- _The tasks_
**a)** Duplicate the part of the Virginia Creeper text that opens with the words "Its tenacity is" and closes with "to 10 pounds.", word for word.
**b)** Set down all of the data entries below again, reproducing each line without any change.

- _Text to read_
::::::::::

Virginia Creeper is the third guaranteed source of bright color in the fall. This climbing vine has recently shown up on our property. I have to believe it was brought here as an unintended consequence of birds that have eaten the dark-blue berries somewhere south of here and then deposited the seeds in their droppings. In the fall and winter, Robins, Wood Thrush and Pileated Woodpeckers will seek them out.

It was a shock last fall to discover one of these leafy vines climbing up the side of a tall red pine. In my experience Virginia Creeper was only found in deciduous woods. Like the Sumac, this plant will show bright red in its leaves early in the autumn. Only in this case it is a line of color running up the tree, rather than spreading across the crown.

While these are a pretty edition to the fall color display, I am somewhat concerned about the spread of this native plant. It is tenacious and can cover large areas in just one growing season. There is one particular Creeper growing near the base of a telephone pole in Moose Lake. During the summer, it crept across and over a number of shrubs in the planting next to the pole.

Its tenacity is borne out by the attachment to the tree or pole it is climbing. There are small branching tendrils that form adhesive disks at their tips and stick tight when they come into contact with a supporting object. These disks are only about an eighth of an inch in diameter, but have amazing strength. It is estimated that five disk-baring branches could support up to 10 pounds.

I just learned that Virginia Creeper is the main food plant for three common Sphinx moths. In early summer adult Sphinx moths lay their eggs on the plant. These moths are typically large and beautiful, so next summer I will be sure to look more closely at the five petaled leaves to see if these unique looking caterpillars are present. One of the reasons the moth got its name is because the caterpillar will raise up the front of their bodies when disturbed, making them look like an Egyptian Sphinx in its sitting posture. A pointed projection, like a horn, on their last body segment is another unique feature. When the caterpillars are down eating and have reached their maximum size, usually in later summer or early fall they go down the plant and bury themselves in the ground where they spend the winter as pupa. The following June, they emerge and the process is repeated.

There is so much beauty and mystery in nature. In these times of worry and change, we all need to spend more time observing and appreciating the magnificence around us.

::::::::::

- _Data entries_

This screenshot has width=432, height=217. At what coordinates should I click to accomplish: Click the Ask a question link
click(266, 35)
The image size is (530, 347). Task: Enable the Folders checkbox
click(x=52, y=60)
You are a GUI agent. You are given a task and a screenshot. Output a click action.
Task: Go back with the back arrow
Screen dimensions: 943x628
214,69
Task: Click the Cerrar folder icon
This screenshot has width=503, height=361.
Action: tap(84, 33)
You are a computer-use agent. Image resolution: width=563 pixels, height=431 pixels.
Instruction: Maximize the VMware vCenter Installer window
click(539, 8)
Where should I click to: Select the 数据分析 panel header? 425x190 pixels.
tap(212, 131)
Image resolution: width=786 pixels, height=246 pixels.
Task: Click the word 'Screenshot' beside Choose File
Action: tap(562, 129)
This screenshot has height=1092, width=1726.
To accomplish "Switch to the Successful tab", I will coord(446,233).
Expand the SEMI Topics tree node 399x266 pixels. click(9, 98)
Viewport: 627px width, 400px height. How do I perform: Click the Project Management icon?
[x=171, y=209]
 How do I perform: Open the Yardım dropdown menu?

::::::::::

- _Task solutions_
**a)**
Its tenacity is borne out by the attachment to the tree or pole it is climbing. There are small branching tendrils that form adhesive disks at their tips and stick tight when they come into contact with a supporting object. These disks are only about an eighth of an inch in diameter, but have amazing strength. It is estimated that five disk-baring branches could support up to 10 pounds.

**b)**
This screenshot has width=432, height=217. At what coordinates should I click to accomplish: Click the Ask a question link
click(266, 35)
The image size is (530, 347). Task: Enable the Folders checkbox
click(x=52, y=60)
You are a GUI agent. You are given a task and a screenshot. Output a click action.
Task: Go back with the back arrow
Screen dimensions: 943x628
214,69
Task: Click the Cerrar folder icon
This screenshot has width=503, height=361.
Action: tap(84, 33)
You are a computer-use agent. Image resolution: width=563 pixels, height=431 pixels.
Instruction: Maximize the VMware vCenter Installer window
click(539, 8)
Where should I click to: Select the 数据分析 panel header? 425x190 pixels.
tap(212, 131)
Image resolution: width=786 pixels, height=246 pixels.
Task: Click the word 'Screenshot' beside Choose File
Action: tap(562, 129)
This screenshot has height=1092, width=1726.
To accomplish "Switch to the Successful tab", I will coord(446,233).
Expand the SEMI Topics tree node 399x266 pixels. click(9, 98)
Viewport: 627px width, 400px height. How do I perform: Click the Project Management icon?
[x=171, y=209]
 How do I perform: Open the Yardım dropdown menu?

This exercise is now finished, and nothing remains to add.